| Excerpt |

As jurors learn about the roles of union representatives and shop stewards and the options and protections available to union workers, they become more willing to view a union plaintiff critically. This applies especially to jurors who come to the case with knowledge of how unions operate.

A platform that reveals the plaintiff’s incompetence or irresponsibility regarding CBA procedures allows jurors to view the plaintiff as powerful (i.e., backed by the union) but lacking credibility. Such an approach:

  • Opens the minds of jurors to the plaintiff’s performance insufficiencies;
     
  • Permits jurors to view the employment arrangement as a “deal” that affords essential rights and obligations to either side;
     
  • Introduces an objective measure by which jurors may judge the plaintiff;
     
  • Provides objective evidence likely to bring consensus among jurors (and thus to invite less debate); and
     
  • Opens jurors’ minds to defense arguments pertaining to neutral reasons for the employer’s actions

An essential goal in employment litigation is to dictate which side jurors ultimately view as in control of the workplace. To achieve this goal, place the plaintiff firmly under the influential and protective shield of his or her union (i.e., as backed by an “army”). This establishes the plaintiff side as Goliath.

| Supplied material |
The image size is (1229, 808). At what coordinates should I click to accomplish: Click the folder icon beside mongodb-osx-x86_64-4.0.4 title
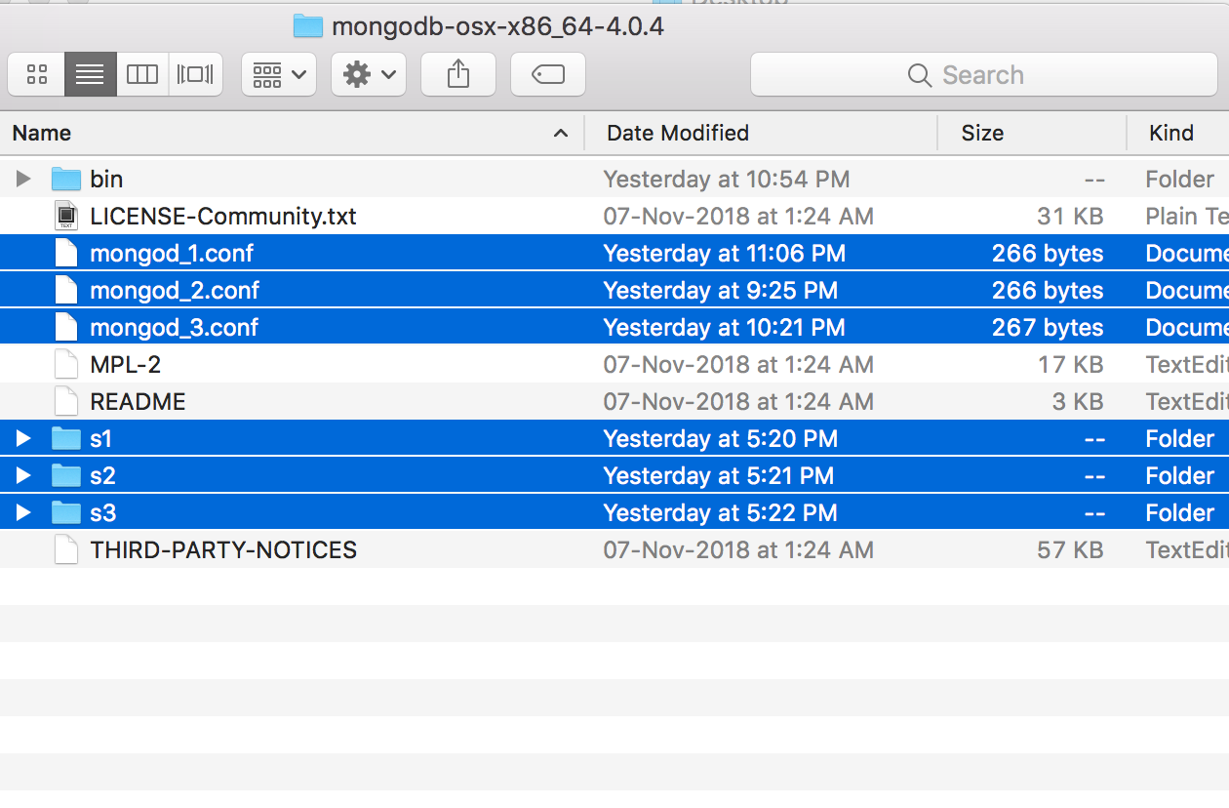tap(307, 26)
...
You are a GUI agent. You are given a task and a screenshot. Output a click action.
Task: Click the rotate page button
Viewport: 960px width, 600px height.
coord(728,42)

| Set tasks |
(1) Answer the following from the excerpt on union plaintiffs:
(a) Which jurors does the text say are especially affected by learning about union roles and protections?
(b) How does the described approach permit jurors to view the employment arrangement?
(c) Placing the plaintiff under the union's shield establishes the plaintiff side as what?
(2) Reproduce everything in the excerpt on union plaintiffs from "As jurors learn" down to "how unions operate.".

| Answers for this exercise |
(1)
(a) Jurors who come to the case with knowledge of how unions operate.
(b) As a "deal" that affords essential rights and obligations to either side.
(c) Goliath.

(2)
As jurors learn about the roles of union representatives and shop stewards and the options and protections available to union workers, they become more willing to view a union plaintiff critically. This applies especially to jurors who come to the case with knowledge of how unions operate.